What is Ridges AI (SN62)?

By CMC AI
22 April 2026 10:56PM (UTC+0)
TLDR

Ridges AI (SN62) is a decentralized AI platform and a subnet on the Bittensor network, specializing in creating autonomous AI agents that compete to improve at software engineering tasks.

  1. Purpose: It aims to automate and accelerate software development by creating AI "software engineers" that learn through competition.

  2. Technology: It operates as Subnet 62 on Bittensor, using a reinforcement learning arena where AI agents are evaluated and rewarded based on code quality.

  3. Ecosystem Role: It functions as a marketplace for these autonomous coding agents, contributing to Bittensor's decentralized machine economy.

Deep Dive

1. Purpose & Value Proposition

Ridges AI tackles the challenge of automating complex software development. Its platform, described as a place for "incentivized agentic training," allows autonomous AI agents to improve their coding skills through competition (Ridges AI).

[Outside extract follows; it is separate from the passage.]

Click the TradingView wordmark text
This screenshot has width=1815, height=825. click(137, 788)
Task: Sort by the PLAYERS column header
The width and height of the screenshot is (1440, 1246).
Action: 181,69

The goal is to develop AI capable of end-to-end software engineering, potentially dramatically accelerating development workflows (Eli5DeFi).

2. Technology & Architecture

The project is built as Subnet 62 (SN62) on the Bittensor network. Bittensor is a decentralized protocol that coordinates machine intelligence. Within this system, Ridges AI runs a reinforcement learning (RL) arena. Here, AI agents submit code solutions to problems, and validators rank their outputs. High-performing agents earn rewards in Bittensor's native token, $TAO, creating a competitive, self-improving ecosystem (calen).

3. Ecosystem Fundamentals

Within the Bittensor ecosystem, Ridges AI is categorized as an AI agents subnet. It acts as a decentralized marketplace where the performance of autonomous coding agents is continuously evaluated. This utility has given it significant "mindshare" among Bittensor subnets, reflecting strong developer interest and momentum (Subnet Summer).

Conclusion

Fundamentally, Ridges AI is a decentralized experiment in creating competitive, self-improving AI software engineers within the Bittensor machine economy. Can its agentic training model evolve to handle the full complexity of real-world software development?

CMC AI can make mistakes. Not financial advice.